● Page extract
The Elegant Chaos Blog
Various thoughts and ramblings from the world of Elegant Chaos.

February 01, 2010

Dave Dribin was preaching to at least one of the converted (me), in his “Clean Code” session at NSConference today - but then I have to wrestle with very large bodies of C++ code every day, much of which was written by other people not following any of his guidelines!

Most of the stuff he said was uncontroversial, but it was amusing to see a few people in the audience bristling at one or two of the suggestions that Dave made - you could hear the cogs turning in their brains as they thought “but I do that all the time, and I’m smart, so he must be wrong”.

I can’t really offer an opinion on KVO vs Delegates, not having done enough Cocoa work, although I think it’s all a storm in a teacup anyway as he was simply offering a personal order of precedence. Having had to debug very complex systems I can see where he was coming from though. KVO sounds like a lovely way to decouple systems, but it can get scary when just “setting values” can cause a rich ripple of side effects that extends way beyond the object you thought you were playing with.

● Data segment
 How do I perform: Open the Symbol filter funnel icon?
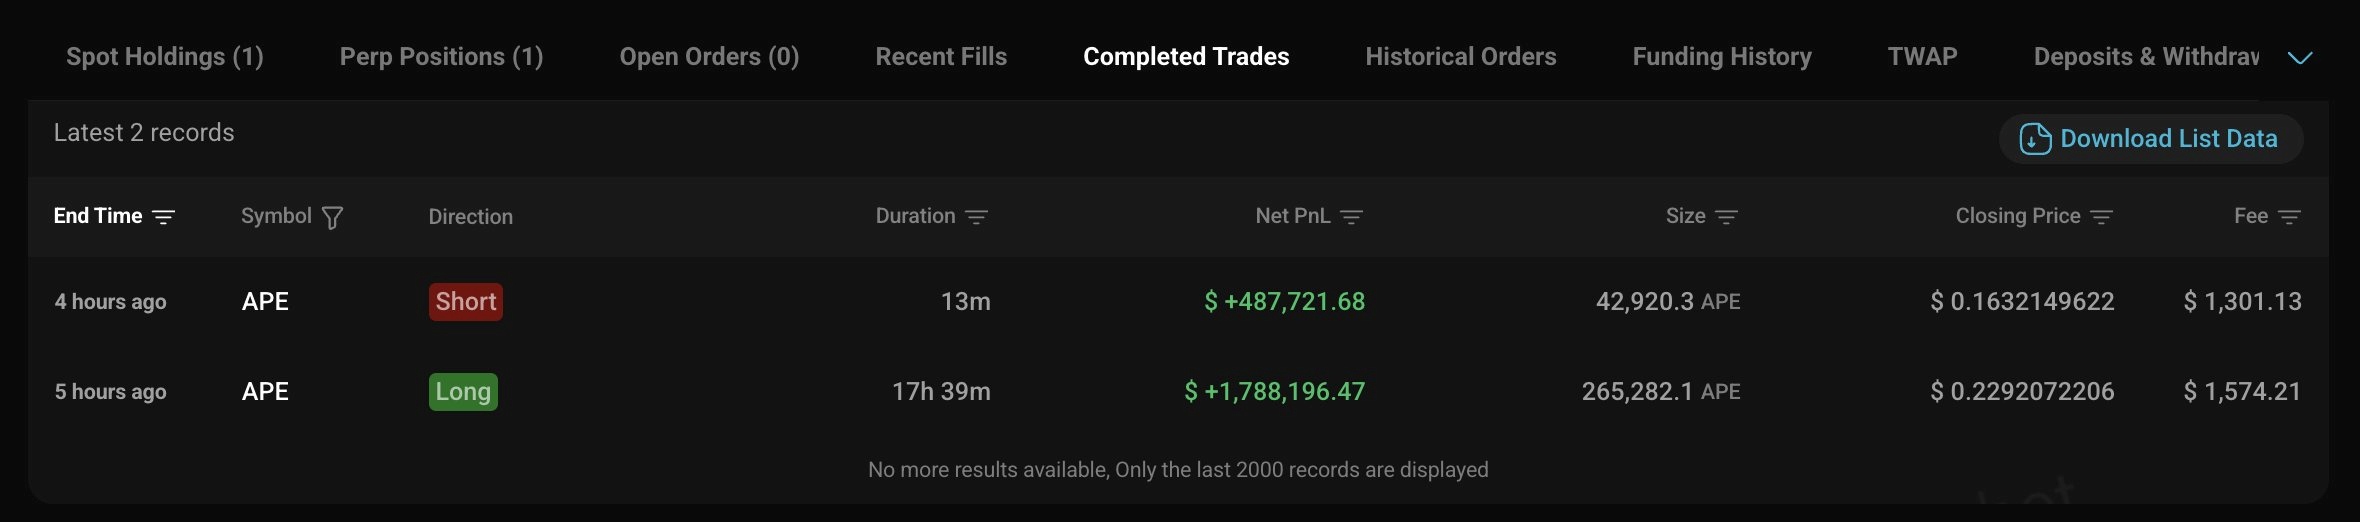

● To be done
1. Copy the blog post from "I can’t really" to "were playing with.", substituting "teapot" for "teacup".
2. Answer these questions using the blog post:
(a) On what date was the entry posted?
(b) What was the title of Dave Dribin's session at NSConference?
(c) In what programming language does the author work with very large bodies of code every day?
The data has no connection to the blog post.

● Solutions per task
1.
I can’t really offer an opinion on KVO vs Delegates, not having done enough Cocoa work, although I think it’s all a storm in a teapot anyway as he was simply offering a personal order of precedence. Having had to debug very complex systems I can see where he was coming from though. KVO sounds like a lovely way to decouple systems, but it can get scary when just “setting values” can cause a rich ripple of side effects that extends way beyond the object you thought you were playing with.

2.
(a) February 01, 2010
(b) "Clean Code"
(c) C++